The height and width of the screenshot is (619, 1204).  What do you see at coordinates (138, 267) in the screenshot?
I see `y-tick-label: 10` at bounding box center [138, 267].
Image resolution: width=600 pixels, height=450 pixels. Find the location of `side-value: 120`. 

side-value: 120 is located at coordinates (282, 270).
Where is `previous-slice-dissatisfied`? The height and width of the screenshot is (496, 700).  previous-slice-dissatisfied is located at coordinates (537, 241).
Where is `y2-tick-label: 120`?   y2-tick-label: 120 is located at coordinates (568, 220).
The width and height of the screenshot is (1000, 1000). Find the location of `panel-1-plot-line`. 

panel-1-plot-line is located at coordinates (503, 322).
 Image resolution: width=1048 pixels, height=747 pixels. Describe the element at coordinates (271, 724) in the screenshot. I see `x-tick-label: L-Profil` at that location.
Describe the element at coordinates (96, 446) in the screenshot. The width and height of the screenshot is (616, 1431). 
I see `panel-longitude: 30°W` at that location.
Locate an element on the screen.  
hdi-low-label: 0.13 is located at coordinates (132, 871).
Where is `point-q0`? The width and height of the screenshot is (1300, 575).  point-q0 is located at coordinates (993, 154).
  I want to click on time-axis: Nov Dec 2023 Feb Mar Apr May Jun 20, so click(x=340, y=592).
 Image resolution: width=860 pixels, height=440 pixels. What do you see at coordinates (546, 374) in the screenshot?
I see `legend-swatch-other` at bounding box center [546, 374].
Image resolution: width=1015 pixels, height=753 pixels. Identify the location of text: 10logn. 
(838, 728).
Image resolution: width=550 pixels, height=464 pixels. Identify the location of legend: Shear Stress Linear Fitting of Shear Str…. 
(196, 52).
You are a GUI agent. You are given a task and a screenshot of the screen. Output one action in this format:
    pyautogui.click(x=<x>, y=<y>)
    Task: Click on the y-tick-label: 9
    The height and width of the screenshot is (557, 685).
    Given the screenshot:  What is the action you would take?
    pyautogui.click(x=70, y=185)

○ ○ ○ ○ ○ ○ ○

Enunciado:
Transcreva a listagem acima linha por linha, sem alterar nenhum caractere.

Resposta:
The height and width of the screenshot is (619, 1204).  What do you see at coordinates (138, 267) in the screenshot?
I see `y-tick-label: 10` at bounding box center [138, 267].
Image resolution: width=600 pixels, height=450 pixels. Find the location of `side-value: 120`. 

side-value: 120 is located at coordinates (282, 270).
Where is `previous-slice-dissatisfied`? The height and width of the screenshot is (496, 700).  previous-slice-dissatisfied is located at coordinates (537, 241).
Where is `y2-tick-label: 120`?   y2-tick-label: 120 is located at coordinates (568, 220).
The width and height of the screenshot is (1000, 1000). Find the location of `panel-1-plot-line`. 

panel-1-plot-line is located at coordinates (503, 322).
 Image resolution: width=1048 pixels, height=747 pixels. Describe the element at coordinates (271, 724) in the screenshot. I see `x-tick-label: L-Profil` at that location.
Describe the element at coordinates (96, 446) in the screenshot. The width and height of the screenshot is (616, 1431). 
I see `panel-longitude: 30°W` at that location.
Locate an element on the screen.  
hdi-low-label: 0.13 is located at coordinates (132, 871).
Where is `point-q0`? The width and height of the screenshot is (1300, 575).  point-q0 is located at coordinates (993, 154).
  I want to click on time-axis: Nov Dec 2023 Feb Mar Apr May Jun 20, so click(x=340, y=592).
 Image resolution: width=860 pixels, height=440 pixels. What do you see at coordinates (546, 374) in the screenshot?
I see `legend-swatch-other` at bounding box center [546, 374].
Image resolution: width=1015 pixels, height=753 pixels. Identify the location of text: 10logn. 
(838, 728).
Image resolution: width=550 pixels, height=464 pixels. Identify the location of legend: Shear Stress Linear Fitting of Shear Str…. 
(196, 52).
You are a GUI agent. You are given a task and a screenshot of the screen. Output one action in this format:
    pyautogui.click(x=<x>, y=<y>)
    Task: Click on the y-tick-label: 9
    The height and width of the screenshot is (557, 685).
    Given the screenshot:  What is the action you would take?
    pyautogui.click(x=70, y=185)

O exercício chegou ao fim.